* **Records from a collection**

* * *

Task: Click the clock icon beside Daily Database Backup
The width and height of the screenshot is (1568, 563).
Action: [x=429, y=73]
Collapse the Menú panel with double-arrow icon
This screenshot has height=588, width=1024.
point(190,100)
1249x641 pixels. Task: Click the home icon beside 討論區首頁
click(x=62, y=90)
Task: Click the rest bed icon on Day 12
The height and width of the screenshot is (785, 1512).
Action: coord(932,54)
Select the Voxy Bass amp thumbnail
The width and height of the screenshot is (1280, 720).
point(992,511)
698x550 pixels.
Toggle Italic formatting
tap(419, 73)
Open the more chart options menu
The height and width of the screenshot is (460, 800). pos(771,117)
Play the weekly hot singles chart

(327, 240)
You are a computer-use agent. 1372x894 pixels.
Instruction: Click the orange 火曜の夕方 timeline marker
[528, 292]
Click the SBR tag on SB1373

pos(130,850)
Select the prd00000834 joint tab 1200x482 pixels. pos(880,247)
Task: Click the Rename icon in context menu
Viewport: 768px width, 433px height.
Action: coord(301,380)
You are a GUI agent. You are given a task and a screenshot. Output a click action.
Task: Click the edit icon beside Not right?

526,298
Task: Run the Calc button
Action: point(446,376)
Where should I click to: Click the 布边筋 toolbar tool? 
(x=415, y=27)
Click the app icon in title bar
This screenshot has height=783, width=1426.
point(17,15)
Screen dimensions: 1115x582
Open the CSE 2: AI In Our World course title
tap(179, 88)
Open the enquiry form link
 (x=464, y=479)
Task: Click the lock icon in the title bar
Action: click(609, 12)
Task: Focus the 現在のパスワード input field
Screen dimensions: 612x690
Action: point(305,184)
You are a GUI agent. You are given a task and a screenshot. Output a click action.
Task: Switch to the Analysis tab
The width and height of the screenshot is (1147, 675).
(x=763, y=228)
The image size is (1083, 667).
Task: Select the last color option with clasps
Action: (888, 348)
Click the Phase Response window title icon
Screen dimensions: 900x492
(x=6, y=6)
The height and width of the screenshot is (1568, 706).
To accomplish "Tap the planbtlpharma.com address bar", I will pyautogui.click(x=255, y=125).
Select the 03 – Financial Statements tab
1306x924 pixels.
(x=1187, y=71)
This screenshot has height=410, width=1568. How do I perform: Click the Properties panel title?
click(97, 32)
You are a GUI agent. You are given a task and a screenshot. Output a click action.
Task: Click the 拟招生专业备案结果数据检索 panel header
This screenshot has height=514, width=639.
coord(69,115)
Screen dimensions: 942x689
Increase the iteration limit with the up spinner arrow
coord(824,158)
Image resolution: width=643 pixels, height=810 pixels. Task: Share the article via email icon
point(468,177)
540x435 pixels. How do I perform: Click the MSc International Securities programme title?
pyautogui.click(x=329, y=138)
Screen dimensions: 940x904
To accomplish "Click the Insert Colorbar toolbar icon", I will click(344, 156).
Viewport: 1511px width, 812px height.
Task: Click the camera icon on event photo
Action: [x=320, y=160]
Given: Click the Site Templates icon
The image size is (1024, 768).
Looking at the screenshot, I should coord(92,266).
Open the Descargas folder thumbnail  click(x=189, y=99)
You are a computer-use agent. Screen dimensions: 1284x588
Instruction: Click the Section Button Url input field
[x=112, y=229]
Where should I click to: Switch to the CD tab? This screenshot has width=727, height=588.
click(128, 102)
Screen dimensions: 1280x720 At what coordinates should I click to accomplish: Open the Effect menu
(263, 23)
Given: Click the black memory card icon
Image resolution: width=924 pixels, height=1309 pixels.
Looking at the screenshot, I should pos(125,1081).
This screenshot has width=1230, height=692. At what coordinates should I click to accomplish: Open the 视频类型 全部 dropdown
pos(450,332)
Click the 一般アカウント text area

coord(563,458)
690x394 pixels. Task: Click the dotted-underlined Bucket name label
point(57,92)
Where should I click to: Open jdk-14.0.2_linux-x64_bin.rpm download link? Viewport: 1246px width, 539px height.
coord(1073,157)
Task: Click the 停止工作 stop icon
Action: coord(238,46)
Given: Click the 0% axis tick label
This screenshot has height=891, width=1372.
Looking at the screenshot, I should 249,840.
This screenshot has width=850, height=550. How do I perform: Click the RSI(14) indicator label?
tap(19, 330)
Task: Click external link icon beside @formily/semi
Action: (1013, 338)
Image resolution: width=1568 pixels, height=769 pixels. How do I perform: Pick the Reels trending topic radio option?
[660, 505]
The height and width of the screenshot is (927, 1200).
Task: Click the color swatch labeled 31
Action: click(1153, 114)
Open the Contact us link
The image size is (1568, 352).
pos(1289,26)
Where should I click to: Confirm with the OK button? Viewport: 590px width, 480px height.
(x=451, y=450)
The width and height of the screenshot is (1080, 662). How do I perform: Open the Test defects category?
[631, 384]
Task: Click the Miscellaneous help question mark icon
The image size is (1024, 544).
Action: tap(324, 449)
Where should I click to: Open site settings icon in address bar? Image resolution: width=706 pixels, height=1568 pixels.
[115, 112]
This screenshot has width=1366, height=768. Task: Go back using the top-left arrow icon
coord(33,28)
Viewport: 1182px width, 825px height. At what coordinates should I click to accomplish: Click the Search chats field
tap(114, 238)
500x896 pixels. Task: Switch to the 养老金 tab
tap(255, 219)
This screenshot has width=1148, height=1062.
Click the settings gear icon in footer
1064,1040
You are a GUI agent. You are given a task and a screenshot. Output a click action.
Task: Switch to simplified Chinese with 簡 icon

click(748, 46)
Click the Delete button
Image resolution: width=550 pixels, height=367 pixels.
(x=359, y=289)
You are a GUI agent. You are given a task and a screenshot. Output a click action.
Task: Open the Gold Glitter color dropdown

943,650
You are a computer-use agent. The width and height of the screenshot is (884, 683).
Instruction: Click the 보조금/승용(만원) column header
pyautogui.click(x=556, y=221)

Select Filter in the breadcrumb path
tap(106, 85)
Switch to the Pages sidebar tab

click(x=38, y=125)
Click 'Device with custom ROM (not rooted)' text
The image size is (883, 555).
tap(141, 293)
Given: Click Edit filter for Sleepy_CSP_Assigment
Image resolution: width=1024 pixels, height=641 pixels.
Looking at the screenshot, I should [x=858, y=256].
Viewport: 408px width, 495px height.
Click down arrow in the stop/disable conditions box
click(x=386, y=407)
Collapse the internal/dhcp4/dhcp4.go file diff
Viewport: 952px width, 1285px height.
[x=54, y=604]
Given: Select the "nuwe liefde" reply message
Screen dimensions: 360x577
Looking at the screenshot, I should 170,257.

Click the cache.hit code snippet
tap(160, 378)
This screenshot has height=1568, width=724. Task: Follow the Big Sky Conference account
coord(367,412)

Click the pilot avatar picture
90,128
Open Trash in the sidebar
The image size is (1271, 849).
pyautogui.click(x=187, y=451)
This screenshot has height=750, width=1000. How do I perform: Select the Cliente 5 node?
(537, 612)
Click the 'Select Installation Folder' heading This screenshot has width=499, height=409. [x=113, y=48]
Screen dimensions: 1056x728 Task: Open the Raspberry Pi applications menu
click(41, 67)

* * *

* **Goal of the exercise**
If a line in the entries contains "computer", copy it.

* **Response area**
You are a computer-use agent. 1372x894 pixels.
You are a computer-use agent. Screen dimensions: 1284x588
You are a computer-use agent. The width and height of the screenshot is (884, 683).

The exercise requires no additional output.